A Bachelor of Software Engineering Honours [BSE(Hons.)] is an undergraduate academic degree (Bachelor's Degree) awarded for completing a program of study in the field of software development for computers in information technology.

"Software Engineering is the systematic development and application of techniques which lead to the creation of correct and reliable computer software."

Topics covered 
In following years a software engineering student will often have a much stronger focus on Software systems and data management. The inclusion of human factors in a software engineering degree has been heavily debated, arguing that products of software engineers often are too difficult to use by consumers.

Sample B.S. in Software Engineering Degree Information from the University of Virginia - Wise
Core SWE Requirements:

 Introduction to Software Engineering
 Software Requirements & Modeling
 Software Design & Construction
 Software Testing, Verification, and Validation
 Software Quality Assurance
 Software Project Management
 Software Configuration Management

CS Requirements:

 Fundamentals of Programming
 Data Structures
 Introduction to Algorithms
 Operating Systems
 Computer Architecture
 Programming Languages
 Human - Computer Interaction
 Discrete Mathematics
 Database Designing

Math Requirements:

 Probability & Statistics
 Calculus I
 Calculus II
 Calculus III
 Linear Algebra
Boolean Algebra

General skills acquired through a Bachelor's degree course in Software Engineering
Employers generally seek applicants with strong programming, systems analysis and business skills.

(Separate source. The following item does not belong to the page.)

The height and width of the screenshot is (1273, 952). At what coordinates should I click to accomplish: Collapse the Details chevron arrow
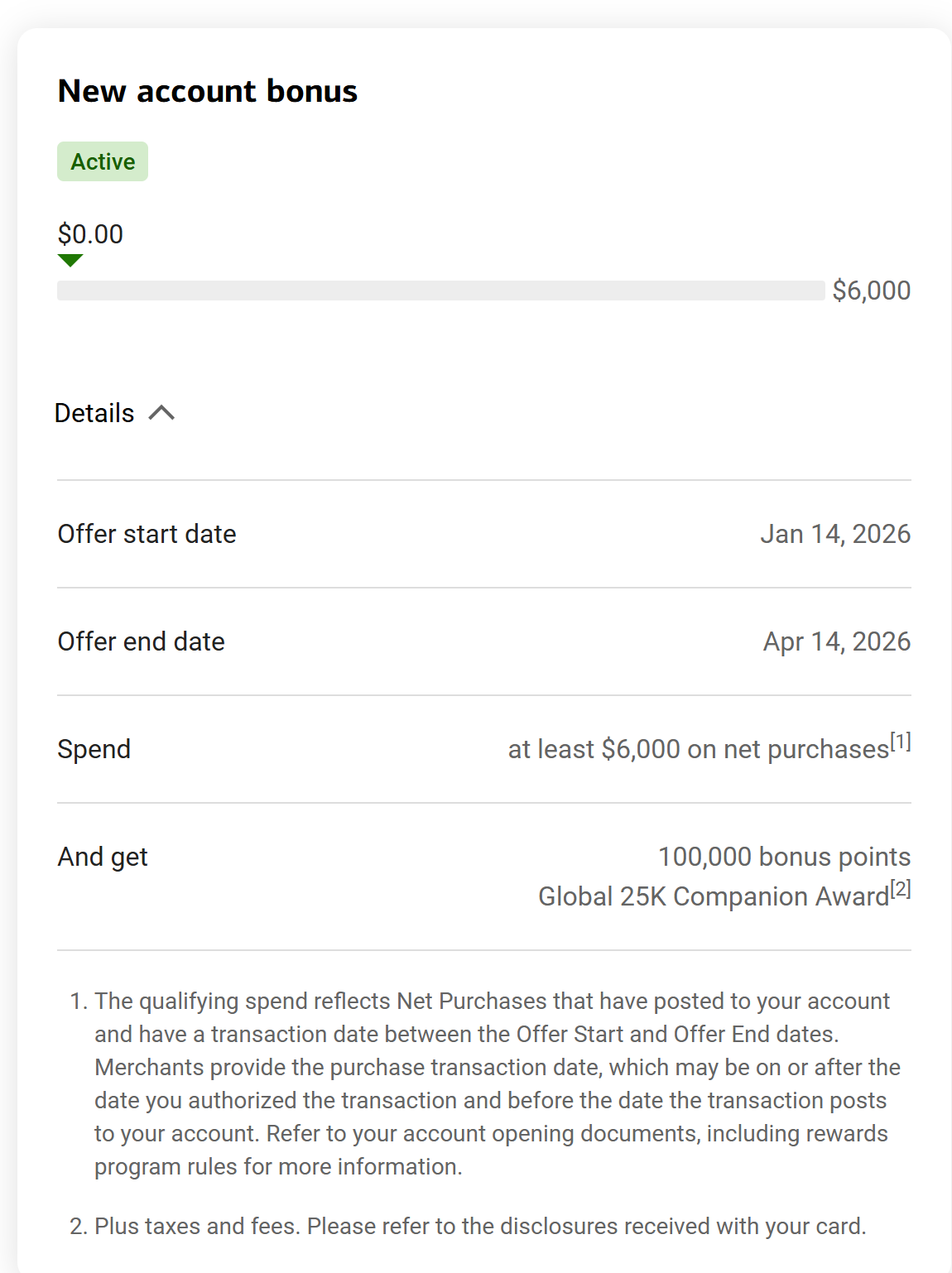(161, 413)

"A large difference exists between the software engineering skills taught at a typical
university or college and the skills that are desired of a software engineer by a typical
software development organization. At the heart of this difference seems to be the way
software engineering is typically introduced to students: general theory is presented in a
series of lectures and put into (limited) practice in an associated class project."

Graduate prospects
Graduate prospects are projected to be excellent with the amount of software engineers in the industry estimated to rise by roughly 38% from 2006 to 2016, with total real wage in the industry increasing by an estimated 38.2%. The U.S. Bureau of Labor Statistics Occupational Outlook Job Outlook for Software engineers and Developers 2019-29 predicts only a 22% growth. After the crash of the dot-com bubble (1999–2001) and the Great Recession (2008), many U.S. software professions were left without work or with lower wages. In addition, enrollment in computer-related degrees and other STEM degrees (STEM attrition) in the US has been dropping for years, especially for women, which, according to Beaubouef and Mason  could be attributed to a lack of general interest in science and mathematics and also out of an apparent fear that software will be subject to the same pressures as manufacturing and agriculture careers. The U.S. Bureau of Labor Statistics Occupational Outlook 2014-24 predicts a decline for Computer Programmers of -8 percent, then for 2016-26 predicts a decline of -7 percent, then a decline of -9 percent from 2019 to 2029, and finally predicts a decline of -10 percent from 2021 to 2031.

International variations

South Asia 
In  Pakistan and Nepal, Bachelor of Engineering in Software Engineering (BE Software) is an 8-semester course of study. This degree is provided by University of Engineering and Technology, Taxila, 
Virtual University of Pakistan Superior university and many others and  Pokhara University Nepal.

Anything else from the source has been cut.